Studying in the same city where parents live is nearly impossible for ~69 millions of village kids in China. Being a girl in such a population is even worse because of the limited support from family and their traditional expectations on girls: Your fate is set since the day you were born, dropping out of high school, working in a manufacture, getting married and having kids at a young age. Then life repeats with how you struggle with providing your next generations better education and living conditions…From the outsiders’ view, they are cheap labor that you can exploit their uses without worrying about being sued or feeling bad.
Being a family relative to many of them, I see their struggles of settling down in the city where they work, their pain from leaving their kids in the village and their stress from supporting the entire family with little income. Yet, I did not hear many complaints or see them giving up. Instead, they are working hard towards their goals and invest all they have in their kids with hope that their kids can have a better future.
My parents are one of them who supported their kids with everything they earned by hands. As a result, I got a chance to come to the states. However all financial support my parents can provide is not even enough for one year tuition fee, so I have to graduate ASAP and work in the meantime to self support while working hard to get that damn scholarship that I needed so much. Working and studying in a foreign country is hard, what makes it even harder is that if you need to worry about your life because of your color.

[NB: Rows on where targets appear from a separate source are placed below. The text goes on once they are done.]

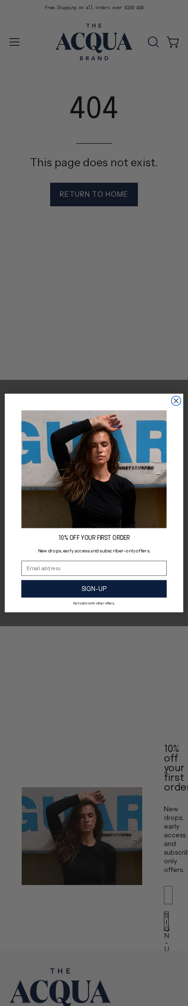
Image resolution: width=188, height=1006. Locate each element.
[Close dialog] (176, 401)
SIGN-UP (94, 588)
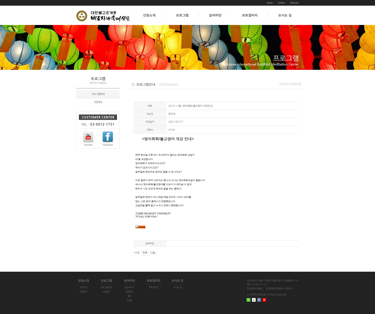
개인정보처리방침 (254, 288)
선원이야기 (129, 287)
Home (270, 3)
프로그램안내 (98, 94)
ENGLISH (294, 3)
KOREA (281, 3)
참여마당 (215, 15)
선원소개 (149, 15)
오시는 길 (285, 15)
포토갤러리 (250, 15)
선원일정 (98, 102)
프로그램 (182, 15)
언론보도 (129, 291)
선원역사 (83, 291)
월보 (129, 296)
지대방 (129, 300)
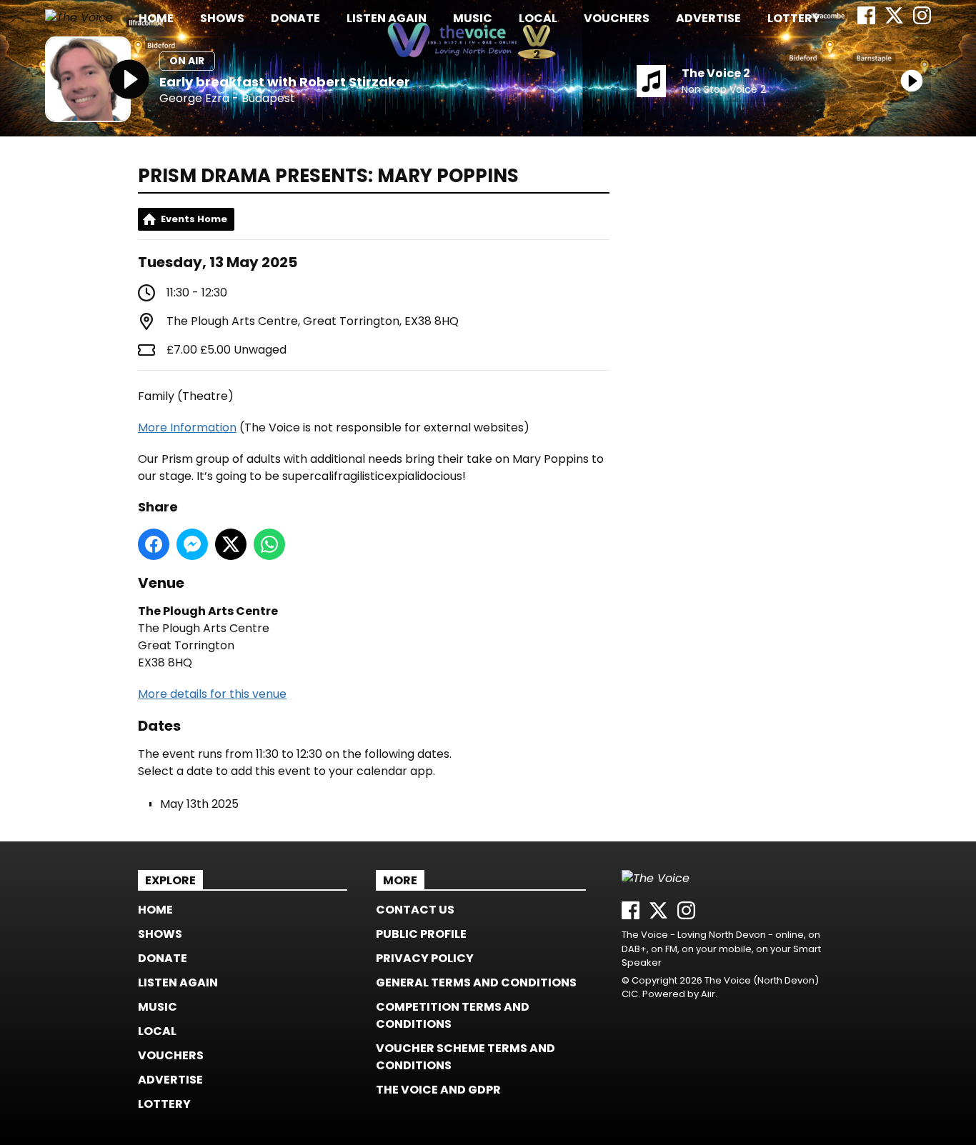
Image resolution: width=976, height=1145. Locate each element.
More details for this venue (212, 694)
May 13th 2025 (199, 804)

Like my many family relatives, I did not complain loudly about being discriminated against even when some non-Asian students told me that ”The rice you eat is like worms, so disgusting!” or some local cashier told me that “ You must be good at math, so you should calculate your own receipt.” I could have reported all these cases to my foreign advisor to get support. But then I asked myself, are they really racist or just being ignorant? I sincerely do not have clear answers when I am trying to rationalize my own reactions. So I set myself emotionless mode to ignore those noises for almost three years back in college.

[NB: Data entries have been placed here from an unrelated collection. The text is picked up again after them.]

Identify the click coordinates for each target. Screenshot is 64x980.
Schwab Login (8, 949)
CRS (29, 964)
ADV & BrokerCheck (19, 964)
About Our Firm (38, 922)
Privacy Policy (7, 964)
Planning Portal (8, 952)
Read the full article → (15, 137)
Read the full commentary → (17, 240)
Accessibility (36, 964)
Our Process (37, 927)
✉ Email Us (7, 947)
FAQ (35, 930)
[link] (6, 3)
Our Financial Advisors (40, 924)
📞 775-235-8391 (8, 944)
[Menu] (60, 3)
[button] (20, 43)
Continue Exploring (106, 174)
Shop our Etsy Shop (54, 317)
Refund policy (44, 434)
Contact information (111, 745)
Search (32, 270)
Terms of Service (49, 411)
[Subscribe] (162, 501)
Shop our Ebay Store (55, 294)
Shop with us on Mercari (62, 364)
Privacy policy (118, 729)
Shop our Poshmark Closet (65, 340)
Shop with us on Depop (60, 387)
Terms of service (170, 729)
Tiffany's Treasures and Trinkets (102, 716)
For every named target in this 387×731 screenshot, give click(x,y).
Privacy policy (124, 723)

Four years later, now being an expecting mom of an Asian baby in this country, I am terrified to learn how Asians get physically attacked during the pandemic. Those Asians who got mocked, injured, or killed in the hate crimes simply because they were born Asians, can be me or my family. My own childhood, oversea life experience and international travels makes me realize discrimination exists everywhere in the world in different forms, but race based hate crimes are the one that frighten me most! I hope tragic history never need to repeat itself, and we all humans can treat each other with basic respect.